Continua il tour delle Officine della Parola, con il vescovo Pietro in ascolto dei giovani nelle zone pastorali della diocesi. Ieri, 13 aprile, alle 18, l’equipe di Pastorale giovanile guidata da don Antonio Allegritti, insieme al vescovo Santoro, era presente a Cappelle per incontrare i giovani della forania di Magliano. L’iniziativa rientra nel percorso di preparazione al Sinodo dei Giovani 2018, che si terrà a Roma il prossimo ottobre ed ha come tema “I giovani, la fede e il discernimento vocazionale”.
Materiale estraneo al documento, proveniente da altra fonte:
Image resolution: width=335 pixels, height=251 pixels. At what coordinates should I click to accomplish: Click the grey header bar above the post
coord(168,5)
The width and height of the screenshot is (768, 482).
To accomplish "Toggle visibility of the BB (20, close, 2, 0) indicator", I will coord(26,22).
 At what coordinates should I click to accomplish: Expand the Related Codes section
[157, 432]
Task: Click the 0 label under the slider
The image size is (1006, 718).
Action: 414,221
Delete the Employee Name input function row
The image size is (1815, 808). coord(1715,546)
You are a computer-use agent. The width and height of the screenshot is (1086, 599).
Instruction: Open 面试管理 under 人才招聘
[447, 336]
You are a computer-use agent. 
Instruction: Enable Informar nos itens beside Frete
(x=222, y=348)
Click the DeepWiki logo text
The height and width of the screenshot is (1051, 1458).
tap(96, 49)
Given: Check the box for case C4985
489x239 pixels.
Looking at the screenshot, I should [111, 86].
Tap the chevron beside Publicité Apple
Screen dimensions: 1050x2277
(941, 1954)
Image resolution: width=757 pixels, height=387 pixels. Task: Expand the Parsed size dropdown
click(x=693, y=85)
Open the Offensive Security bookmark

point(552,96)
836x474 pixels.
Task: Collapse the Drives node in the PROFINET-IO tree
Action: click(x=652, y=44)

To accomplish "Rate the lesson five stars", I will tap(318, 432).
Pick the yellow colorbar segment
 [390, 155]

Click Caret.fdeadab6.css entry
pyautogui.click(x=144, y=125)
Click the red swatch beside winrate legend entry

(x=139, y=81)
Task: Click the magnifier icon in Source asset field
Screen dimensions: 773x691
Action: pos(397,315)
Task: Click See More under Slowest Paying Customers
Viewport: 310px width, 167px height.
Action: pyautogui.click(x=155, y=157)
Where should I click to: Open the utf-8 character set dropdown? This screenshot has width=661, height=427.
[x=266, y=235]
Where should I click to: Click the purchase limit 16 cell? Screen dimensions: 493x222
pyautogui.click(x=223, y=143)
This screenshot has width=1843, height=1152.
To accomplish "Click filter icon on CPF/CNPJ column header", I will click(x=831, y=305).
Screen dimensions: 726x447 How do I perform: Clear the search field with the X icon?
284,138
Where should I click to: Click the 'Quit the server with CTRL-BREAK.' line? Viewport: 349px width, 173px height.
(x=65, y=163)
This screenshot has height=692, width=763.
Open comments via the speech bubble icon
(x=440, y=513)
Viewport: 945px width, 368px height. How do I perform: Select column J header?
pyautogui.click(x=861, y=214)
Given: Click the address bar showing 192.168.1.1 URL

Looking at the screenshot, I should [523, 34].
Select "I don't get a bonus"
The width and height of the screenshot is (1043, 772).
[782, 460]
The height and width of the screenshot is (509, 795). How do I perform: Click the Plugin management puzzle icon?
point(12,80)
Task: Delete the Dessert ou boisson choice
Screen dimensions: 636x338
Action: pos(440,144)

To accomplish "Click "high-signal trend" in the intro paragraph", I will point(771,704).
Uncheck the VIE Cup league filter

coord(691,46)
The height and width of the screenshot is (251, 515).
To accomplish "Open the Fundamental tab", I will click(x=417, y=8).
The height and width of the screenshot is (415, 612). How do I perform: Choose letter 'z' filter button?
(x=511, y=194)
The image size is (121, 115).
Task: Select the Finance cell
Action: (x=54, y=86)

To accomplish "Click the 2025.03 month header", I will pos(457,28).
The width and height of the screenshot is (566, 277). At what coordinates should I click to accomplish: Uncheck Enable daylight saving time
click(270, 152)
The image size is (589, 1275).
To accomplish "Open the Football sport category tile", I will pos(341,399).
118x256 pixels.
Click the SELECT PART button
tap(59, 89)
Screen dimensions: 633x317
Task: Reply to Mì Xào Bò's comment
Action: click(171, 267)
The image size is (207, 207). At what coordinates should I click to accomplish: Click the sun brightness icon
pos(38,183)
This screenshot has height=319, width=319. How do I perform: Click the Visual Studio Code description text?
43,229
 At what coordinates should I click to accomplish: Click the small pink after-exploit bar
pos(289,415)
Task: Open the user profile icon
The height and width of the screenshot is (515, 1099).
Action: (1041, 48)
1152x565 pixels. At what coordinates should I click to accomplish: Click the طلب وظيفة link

«Le “Officine della Parola” – riferisce il direttore della Pastorale Giovanile di Avezzano, don Antonio Allegritti – sono l’occasione con cui la Chiesa vuole mettersi in ascolto dei giovani, dei loro sogni e delle loro domande. Le domande, anche le più scomode che i giovani potranno rivolgere al vescovo senza remore, aprono al nuovo, alla scoperta, al futuro. Spesso la Chiesa è percepita come lontana perché si ha idea che proceda per definizioni: ma le definizioni chiudono, le domande aprono, invitano oltre. Perciò, prima di dare risposte o soluzioni, i laboratori saranno il luogo in cui, nella libertà, inviteremo i giovani a vivere bene le domande e presenteremo il volto di una Chiesa che, prima di insegnare, ascolta e valorizza quanto di buono alberga nei ragazzi- ed è molto. Vorremmo dire ai ragazzi, attraverso questi incontri, che hanno diritto anche ad essere insicuri e a non avere talvolta tutto chiaro, e che la Chiesa non è l’istituzione che giudica ma la Madre che ascolta».